Constantine Movie Review

The first must-see summer blockbuster of the year is being released in February. I saw an advanced screening of Constantine this past Tuesday. Keanu Reeves stars as John Constantine. Constantine is a super-natural detective and exorcist. Born with the gift (or curse) of being able to see half-breed demons and angels in the world, Constantine was driven to commit suicide. However, Constantine was resuscitated. Now, condemned for committing the mortal sin of suicide, Constantine is trying to earn his salvation by fighting against the devil’s minions.

Rachel Weisz stars as Angela Dodson and her twin sister Isabel. Police detective Angela is on a mission to prove her sister’s death was murder and not suicide. Angela seeks Constantine’s help on her journey where both hope to find peace.

Keanu Reeves gives his best acting performance yet in Constantine. His convincingly portrays a cynical man who hopes to find salvation but is held back by his own selfish motivations.

Weisz give a good performance as Angela and does as well as she can as the person who the audience most identifies with. Angela is the person who does not understand the struggle between heaven and hell. It is through her we discover what is really in the world. However, Weisz’s best moments are in her eerie portrayal of the twin sister Isabel.

Any movie dealing with heaven, hell, and salvation is a magnet for controversy. This movie will undoubtedly draw that controversy but the producers did an admirable job of balancing the spiritual with the secular. Some Christians may disagree with the details of the movie, yet the messages do not disagree with their worldview. At the same time, non-Christians should not feel uncomfortable with the themes of the battle of angels and demons.
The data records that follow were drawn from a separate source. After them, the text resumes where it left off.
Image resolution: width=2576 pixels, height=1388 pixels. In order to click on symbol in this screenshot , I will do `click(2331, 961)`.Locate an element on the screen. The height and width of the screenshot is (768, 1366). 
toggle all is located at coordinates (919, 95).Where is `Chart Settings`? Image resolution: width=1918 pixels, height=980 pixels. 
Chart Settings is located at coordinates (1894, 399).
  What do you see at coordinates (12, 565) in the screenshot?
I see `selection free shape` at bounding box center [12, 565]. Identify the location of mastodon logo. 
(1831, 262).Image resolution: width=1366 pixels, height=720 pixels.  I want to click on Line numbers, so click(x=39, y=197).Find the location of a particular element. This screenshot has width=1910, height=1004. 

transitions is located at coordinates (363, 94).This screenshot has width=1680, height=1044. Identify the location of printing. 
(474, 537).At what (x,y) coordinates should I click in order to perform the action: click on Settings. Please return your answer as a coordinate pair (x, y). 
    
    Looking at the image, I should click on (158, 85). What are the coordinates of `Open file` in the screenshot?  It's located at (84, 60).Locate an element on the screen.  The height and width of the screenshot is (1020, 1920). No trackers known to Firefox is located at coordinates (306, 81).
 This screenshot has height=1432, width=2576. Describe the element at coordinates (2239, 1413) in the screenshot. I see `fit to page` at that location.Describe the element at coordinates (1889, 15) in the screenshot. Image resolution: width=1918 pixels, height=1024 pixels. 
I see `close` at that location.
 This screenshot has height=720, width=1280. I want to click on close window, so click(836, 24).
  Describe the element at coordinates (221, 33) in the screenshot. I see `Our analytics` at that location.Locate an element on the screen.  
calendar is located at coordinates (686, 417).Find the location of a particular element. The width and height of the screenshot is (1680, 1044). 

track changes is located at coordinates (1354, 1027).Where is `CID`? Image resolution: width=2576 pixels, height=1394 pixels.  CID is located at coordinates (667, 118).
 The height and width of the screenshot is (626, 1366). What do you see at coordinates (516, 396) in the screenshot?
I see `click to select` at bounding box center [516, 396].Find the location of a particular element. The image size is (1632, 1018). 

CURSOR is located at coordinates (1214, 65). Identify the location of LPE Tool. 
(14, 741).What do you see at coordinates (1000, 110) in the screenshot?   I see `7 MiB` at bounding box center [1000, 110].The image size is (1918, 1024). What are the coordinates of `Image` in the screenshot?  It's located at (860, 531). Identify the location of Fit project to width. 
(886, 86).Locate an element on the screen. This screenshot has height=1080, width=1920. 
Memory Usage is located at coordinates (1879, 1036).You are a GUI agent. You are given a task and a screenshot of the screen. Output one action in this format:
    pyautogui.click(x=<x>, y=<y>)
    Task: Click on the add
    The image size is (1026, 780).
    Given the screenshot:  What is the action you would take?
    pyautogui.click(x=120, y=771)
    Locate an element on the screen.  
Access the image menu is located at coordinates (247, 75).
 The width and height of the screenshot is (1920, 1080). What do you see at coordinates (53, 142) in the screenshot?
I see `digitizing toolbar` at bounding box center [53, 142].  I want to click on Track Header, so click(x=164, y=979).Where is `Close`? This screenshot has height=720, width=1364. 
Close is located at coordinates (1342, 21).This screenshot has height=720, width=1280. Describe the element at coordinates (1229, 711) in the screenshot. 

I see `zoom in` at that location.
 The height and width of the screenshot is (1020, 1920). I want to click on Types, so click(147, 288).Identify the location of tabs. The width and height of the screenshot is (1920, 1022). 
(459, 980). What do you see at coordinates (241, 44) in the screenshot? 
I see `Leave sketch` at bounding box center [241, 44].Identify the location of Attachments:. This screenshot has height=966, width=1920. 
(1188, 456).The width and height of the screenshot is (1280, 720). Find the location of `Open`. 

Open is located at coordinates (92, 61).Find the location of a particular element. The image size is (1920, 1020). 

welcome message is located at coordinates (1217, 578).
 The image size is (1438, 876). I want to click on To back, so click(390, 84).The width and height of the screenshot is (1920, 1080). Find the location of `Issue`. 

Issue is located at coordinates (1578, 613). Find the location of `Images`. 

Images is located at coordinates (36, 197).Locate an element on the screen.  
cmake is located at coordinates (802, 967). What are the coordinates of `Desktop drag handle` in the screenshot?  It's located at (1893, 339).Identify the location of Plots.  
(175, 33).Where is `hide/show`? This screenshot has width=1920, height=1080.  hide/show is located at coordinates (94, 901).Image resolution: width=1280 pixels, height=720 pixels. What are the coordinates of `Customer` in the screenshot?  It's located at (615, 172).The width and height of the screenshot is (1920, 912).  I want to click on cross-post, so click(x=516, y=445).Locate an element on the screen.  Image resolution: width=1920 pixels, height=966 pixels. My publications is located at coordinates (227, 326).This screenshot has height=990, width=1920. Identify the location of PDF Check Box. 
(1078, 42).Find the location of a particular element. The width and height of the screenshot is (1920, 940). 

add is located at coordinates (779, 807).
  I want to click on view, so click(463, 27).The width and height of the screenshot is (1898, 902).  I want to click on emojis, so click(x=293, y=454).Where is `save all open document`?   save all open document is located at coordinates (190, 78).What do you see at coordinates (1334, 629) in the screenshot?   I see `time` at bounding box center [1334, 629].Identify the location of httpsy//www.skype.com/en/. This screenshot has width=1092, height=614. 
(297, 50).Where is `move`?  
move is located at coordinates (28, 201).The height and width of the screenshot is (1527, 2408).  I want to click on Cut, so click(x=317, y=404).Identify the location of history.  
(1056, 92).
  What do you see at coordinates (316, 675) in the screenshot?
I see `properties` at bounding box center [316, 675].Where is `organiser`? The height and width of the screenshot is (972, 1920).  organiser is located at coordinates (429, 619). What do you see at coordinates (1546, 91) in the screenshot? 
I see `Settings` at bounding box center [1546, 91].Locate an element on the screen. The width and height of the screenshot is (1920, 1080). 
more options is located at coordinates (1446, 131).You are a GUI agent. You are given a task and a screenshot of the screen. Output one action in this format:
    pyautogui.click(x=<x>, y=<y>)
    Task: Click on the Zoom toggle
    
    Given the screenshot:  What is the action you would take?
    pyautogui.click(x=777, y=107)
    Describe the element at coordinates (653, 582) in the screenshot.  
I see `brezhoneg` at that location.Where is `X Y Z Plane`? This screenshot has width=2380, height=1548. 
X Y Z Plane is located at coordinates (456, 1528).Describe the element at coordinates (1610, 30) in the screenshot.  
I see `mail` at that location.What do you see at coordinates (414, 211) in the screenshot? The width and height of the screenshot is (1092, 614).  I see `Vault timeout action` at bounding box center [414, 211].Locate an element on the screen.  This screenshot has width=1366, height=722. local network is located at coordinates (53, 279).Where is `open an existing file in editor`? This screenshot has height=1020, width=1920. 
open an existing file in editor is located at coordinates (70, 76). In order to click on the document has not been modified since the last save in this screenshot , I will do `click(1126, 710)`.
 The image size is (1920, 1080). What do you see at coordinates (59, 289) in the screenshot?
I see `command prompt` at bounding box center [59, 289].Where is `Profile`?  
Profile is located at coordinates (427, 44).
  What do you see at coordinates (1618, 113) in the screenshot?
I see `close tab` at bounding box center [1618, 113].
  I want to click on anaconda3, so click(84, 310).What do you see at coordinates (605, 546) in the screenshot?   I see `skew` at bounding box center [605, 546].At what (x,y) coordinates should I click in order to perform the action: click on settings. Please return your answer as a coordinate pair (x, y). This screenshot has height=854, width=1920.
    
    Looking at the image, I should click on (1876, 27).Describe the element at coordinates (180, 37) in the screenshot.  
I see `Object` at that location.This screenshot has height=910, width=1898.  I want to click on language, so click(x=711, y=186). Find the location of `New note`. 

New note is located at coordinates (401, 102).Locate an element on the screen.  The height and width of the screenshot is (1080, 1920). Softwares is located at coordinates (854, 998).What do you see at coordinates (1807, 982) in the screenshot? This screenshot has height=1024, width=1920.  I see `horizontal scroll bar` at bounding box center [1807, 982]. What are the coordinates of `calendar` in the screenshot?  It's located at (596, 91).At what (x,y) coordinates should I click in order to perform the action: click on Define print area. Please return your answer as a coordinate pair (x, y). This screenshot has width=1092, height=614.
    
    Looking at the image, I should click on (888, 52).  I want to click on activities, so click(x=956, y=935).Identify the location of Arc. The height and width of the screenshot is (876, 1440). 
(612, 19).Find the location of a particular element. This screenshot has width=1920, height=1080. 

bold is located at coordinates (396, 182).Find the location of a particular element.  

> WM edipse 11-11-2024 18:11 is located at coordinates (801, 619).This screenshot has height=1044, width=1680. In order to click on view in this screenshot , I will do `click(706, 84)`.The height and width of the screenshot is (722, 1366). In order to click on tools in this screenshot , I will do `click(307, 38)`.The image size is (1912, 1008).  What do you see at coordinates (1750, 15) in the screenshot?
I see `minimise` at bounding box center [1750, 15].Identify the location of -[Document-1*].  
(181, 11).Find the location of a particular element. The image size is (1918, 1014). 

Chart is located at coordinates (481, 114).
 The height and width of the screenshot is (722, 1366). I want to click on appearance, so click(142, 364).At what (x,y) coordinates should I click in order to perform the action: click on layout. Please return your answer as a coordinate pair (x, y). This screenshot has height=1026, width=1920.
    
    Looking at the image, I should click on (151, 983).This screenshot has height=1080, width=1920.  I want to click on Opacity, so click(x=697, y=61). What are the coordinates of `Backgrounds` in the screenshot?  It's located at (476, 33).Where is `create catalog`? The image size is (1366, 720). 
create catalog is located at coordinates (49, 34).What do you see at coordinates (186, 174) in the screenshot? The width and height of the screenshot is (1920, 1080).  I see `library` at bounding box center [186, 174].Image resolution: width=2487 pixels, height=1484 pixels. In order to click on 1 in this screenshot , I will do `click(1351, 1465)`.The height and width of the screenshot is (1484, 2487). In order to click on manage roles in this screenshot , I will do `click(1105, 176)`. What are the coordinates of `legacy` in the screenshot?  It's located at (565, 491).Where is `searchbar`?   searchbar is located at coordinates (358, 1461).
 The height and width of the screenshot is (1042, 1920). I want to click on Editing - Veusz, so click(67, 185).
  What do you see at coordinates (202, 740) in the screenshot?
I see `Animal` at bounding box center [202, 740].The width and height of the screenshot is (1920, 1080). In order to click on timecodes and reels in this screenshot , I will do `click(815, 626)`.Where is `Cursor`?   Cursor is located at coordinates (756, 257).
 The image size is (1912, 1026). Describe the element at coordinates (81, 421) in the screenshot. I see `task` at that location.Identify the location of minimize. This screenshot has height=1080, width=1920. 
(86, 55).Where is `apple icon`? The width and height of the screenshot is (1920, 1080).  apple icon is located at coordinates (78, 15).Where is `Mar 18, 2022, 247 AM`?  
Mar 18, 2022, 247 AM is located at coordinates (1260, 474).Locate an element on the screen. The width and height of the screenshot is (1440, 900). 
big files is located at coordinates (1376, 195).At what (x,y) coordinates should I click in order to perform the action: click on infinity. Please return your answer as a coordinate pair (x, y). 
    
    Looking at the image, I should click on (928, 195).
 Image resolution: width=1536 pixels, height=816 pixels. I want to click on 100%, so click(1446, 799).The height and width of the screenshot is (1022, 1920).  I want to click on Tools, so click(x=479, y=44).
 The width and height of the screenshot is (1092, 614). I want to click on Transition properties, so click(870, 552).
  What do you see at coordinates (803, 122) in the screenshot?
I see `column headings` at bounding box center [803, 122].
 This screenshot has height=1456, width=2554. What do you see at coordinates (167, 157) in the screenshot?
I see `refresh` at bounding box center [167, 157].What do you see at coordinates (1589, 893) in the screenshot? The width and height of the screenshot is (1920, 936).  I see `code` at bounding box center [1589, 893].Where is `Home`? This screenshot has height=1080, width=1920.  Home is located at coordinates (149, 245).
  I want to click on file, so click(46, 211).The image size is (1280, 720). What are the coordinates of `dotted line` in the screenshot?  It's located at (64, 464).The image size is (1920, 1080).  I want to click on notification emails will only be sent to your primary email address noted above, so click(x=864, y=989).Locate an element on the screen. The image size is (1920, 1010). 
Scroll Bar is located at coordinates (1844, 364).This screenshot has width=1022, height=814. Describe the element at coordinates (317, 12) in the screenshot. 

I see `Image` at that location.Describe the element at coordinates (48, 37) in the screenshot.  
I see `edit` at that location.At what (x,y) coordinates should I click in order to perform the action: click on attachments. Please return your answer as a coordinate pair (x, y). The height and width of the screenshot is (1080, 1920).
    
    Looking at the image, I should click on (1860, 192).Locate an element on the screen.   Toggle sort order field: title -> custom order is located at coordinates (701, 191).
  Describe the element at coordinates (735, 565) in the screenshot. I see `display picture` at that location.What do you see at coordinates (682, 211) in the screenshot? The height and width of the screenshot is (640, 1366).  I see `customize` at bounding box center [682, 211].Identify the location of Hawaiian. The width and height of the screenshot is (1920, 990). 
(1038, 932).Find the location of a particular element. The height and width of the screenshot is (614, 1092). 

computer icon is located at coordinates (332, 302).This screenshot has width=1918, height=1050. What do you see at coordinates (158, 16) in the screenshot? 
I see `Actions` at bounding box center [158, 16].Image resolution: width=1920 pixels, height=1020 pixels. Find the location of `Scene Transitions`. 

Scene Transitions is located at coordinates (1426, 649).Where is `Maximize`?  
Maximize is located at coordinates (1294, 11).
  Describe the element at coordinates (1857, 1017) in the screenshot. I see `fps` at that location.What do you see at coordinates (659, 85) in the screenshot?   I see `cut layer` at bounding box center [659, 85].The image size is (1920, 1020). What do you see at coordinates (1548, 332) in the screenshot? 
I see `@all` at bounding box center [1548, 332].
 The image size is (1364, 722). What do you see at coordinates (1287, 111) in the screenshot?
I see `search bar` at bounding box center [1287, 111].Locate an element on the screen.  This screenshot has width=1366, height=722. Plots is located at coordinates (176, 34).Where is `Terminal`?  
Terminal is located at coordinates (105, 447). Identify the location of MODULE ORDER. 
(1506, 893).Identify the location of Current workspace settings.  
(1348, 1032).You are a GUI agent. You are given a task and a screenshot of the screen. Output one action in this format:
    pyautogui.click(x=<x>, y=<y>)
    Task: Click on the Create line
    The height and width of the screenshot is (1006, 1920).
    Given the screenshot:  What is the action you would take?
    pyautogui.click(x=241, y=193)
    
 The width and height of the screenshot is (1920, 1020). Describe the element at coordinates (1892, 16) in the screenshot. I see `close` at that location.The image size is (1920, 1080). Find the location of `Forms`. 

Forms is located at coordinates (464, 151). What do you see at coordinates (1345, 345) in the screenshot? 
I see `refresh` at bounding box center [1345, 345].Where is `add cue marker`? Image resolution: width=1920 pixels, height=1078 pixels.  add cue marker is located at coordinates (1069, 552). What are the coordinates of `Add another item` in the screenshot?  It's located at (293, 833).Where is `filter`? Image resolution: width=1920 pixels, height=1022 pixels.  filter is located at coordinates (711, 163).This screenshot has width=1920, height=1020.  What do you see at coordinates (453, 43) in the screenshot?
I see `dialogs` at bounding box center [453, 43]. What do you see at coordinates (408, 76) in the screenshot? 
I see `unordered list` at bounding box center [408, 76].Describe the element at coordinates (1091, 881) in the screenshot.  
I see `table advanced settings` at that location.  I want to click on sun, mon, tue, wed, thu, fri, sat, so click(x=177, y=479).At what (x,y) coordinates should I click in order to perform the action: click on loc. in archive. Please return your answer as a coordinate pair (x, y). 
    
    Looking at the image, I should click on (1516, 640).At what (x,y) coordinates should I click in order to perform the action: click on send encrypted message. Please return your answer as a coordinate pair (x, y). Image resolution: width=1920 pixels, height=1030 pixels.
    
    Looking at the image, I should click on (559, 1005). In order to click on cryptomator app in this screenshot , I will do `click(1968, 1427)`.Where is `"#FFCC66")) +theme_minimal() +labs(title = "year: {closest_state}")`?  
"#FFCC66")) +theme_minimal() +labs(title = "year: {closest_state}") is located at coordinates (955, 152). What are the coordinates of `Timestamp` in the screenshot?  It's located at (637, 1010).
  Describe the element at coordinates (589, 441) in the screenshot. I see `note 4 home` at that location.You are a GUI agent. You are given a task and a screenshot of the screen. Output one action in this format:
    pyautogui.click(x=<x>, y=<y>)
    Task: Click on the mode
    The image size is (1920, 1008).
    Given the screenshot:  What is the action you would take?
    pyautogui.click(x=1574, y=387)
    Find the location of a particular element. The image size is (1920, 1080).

This balance also extends to the way the movie spreads comic relief among the parts that will make you jump. Special effects are excellent especially in the scenes in hell and the depiction of the demons. Stop motion is especially effective throughout the movie.

Although there is no nudity or sexual situations, the movie is accurately rated R for depictions of demons, violence and language (the “f” bomb is dropped a few times although not excessively).

A great summer movie has come early to the theaters.